Exercise instructions -> When you reach the line containing "Where should I click to: Click the pink" in the entries below, begin reproducing lines exactly, and stop once the line containing "This screenshot has width=600, height=620." is done.

Material for this exercise ->

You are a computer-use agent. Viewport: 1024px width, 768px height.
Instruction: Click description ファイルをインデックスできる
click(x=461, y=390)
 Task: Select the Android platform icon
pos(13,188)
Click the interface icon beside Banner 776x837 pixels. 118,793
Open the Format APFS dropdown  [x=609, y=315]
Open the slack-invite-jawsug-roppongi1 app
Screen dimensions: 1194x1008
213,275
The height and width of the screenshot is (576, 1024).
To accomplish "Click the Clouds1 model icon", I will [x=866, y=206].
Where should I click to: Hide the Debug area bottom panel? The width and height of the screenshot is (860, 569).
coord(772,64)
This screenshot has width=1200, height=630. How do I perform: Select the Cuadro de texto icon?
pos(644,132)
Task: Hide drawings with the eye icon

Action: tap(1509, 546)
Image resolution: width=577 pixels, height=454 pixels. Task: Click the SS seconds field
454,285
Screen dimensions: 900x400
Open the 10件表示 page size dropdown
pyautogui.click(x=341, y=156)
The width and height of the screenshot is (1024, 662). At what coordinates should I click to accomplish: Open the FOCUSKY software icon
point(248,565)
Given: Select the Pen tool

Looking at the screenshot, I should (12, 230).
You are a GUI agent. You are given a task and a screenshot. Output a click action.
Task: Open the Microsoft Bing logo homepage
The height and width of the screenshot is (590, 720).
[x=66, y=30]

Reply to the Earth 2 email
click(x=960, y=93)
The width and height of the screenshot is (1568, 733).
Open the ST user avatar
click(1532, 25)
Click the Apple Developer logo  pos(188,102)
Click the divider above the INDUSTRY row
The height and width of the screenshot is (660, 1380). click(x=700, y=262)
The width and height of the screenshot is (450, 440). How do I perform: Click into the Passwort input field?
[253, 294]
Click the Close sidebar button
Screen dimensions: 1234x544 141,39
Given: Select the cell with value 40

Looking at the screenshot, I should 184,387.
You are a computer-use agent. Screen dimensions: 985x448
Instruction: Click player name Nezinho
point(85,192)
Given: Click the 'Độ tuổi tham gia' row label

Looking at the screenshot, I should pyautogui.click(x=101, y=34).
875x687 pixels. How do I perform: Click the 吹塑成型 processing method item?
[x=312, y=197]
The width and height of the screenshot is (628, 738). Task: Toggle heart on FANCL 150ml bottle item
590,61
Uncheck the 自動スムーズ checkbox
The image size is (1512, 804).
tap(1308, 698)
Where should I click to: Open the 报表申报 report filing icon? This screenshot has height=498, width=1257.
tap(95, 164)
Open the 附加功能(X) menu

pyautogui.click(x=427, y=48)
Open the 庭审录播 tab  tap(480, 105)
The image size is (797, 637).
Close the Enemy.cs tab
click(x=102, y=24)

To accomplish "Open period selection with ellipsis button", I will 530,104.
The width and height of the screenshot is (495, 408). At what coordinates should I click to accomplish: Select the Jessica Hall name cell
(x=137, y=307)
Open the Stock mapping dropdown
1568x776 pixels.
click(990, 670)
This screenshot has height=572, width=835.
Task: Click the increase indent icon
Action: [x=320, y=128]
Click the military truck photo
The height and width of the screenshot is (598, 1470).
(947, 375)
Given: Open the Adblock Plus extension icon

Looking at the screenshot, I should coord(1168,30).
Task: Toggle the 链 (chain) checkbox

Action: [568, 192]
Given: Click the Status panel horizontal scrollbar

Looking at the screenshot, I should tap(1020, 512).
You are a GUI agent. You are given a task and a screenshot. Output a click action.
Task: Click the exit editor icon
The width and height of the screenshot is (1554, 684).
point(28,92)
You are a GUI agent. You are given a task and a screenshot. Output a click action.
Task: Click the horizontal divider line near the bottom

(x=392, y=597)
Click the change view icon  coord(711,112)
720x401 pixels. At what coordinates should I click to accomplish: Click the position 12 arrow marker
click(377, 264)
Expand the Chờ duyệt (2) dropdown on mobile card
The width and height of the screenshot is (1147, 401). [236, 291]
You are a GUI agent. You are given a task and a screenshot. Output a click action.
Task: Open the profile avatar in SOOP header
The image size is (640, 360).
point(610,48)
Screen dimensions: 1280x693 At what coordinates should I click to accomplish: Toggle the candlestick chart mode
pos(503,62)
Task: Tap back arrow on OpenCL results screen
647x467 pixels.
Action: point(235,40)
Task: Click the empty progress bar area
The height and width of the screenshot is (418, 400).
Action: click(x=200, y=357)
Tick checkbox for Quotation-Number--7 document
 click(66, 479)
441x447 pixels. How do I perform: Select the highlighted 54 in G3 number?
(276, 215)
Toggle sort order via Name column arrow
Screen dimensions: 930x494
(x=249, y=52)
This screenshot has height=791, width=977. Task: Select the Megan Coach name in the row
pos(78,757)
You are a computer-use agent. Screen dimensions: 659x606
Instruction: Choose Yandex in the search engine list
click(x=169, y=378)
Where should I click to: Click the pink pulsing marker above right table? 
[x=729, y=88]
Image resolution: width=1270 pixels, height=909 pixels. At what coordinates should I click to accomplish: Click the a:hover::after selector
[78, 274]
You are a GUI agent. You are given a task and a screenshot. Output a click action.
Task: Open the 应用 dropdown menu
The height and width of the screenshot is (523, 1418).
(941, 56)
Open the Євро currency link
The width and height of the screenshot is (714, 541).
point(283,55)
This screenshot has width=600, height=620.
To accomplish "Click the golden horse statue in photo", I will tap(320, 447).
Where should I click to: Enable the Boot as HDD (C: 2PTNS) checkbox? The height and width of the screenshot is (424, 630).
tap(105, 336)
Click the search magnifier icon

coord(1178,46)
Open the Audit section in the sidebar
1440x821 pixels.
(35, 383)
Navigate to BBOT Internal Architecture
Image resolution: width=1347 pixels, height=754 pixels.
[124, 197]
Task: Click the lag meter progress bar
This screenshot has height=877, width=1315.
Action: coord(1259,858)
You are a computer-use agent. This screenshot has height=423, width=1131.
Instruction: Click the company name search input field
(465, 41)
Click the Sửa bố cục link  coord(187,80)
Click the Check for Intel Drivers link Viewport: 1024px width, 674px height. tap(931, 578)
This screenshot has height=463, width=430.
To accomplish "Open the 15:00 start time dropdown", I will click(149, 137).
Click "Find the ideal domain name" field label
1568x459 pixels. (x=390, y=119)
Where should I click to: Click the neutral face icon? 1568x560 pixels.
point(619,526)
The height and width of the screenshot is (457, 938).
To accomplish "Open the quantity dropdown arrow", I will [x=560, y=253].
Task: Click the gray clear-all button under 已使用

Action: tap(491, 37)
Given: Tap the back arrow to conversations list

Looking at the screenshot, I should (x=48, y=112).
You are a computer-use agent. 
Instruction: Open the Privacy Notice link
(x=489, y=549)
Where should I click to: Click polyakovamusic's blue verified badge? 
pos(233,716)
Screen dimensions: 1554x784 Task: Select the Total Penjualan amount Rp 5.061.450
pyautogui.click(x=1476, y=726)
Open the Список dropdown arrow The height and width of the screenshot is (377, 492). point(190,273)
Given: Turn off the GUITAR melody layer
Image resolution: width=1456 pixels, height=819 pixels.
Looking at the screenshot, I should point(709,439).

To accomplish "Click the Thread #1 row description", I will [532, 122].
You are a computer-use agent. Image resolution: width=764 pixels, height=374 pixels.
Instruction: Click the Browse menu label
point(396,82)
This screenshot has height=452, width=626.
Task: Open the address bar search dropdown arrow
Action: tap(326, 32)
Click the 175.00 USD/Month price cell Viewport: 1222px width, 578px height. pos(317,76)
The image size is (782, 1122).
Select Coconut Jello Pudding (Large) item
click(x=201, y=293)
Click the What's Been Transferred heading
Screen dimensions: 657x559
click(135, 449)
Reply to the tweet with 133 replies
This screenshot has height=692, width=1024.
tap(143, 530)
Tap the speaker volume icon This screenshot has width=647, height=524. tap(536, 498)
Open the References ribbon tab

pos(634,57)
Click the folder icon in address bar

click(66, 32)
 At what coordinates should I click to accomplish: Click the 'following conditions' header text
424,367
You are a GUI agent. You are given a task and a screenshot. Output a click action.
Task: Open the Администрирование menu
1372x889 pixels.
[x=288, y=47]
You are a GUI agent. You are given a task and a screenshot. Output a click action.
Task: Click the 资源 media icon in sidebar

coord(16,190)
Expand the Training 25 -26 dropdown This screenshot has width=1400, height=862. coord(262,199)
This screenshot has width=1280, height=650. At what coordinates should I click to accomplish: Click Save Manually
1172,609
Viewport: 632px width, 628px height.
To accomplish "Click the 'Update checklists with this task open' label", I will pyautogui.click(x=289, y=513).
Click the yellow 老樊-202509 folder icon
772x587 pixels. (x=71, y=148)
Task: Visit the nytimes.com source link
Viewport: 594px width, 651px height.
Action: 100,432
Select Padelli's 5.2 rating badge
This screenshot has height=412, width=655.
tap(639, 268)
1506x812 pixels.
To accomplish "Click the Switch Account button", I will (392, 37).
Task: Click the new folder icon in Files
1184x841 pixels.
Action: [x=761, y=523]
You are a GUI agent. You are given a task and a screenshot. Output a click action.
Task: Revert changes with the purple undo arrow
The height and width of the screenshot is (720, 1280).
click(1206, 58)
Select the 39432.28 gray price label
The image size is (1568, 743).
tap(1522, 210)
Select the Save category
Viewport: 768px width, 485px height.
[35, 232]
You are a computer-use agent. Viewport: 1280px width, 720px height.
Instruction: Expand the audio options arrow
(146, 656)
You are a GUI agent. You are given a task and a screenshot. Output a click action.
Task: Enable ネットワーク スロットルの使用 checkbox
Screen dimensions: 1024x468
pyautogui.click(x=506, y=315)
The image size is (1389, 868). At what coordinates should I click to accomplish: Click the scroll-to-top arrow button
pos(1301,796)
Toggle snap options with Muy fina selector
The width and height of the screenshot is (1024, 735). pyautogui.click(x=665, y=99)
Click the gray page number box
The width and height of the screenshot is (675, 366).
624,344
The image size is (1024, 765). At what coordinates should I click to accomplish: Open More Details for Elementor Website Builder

Task answer ->
Where should I click to: Click the pink pulsing marker above right table? 
[x=729, y=88]
Image resolution: width=1270 pixels, height=909 pixels. At what coordinates should I click to accomplish: Click the a:hover::after selector
[78, 274]
You are a GUI agent. You are given a task and a screenshot. Output a click action.
Task: Open the 应用 dropdown menu
The height and width of the screenshot is (523, 1418).
(941, 56)
Open the Євро currency link
The width and height of the screenshot is (714, 541).
point(283,55)
This screenshot has width=600, height=620.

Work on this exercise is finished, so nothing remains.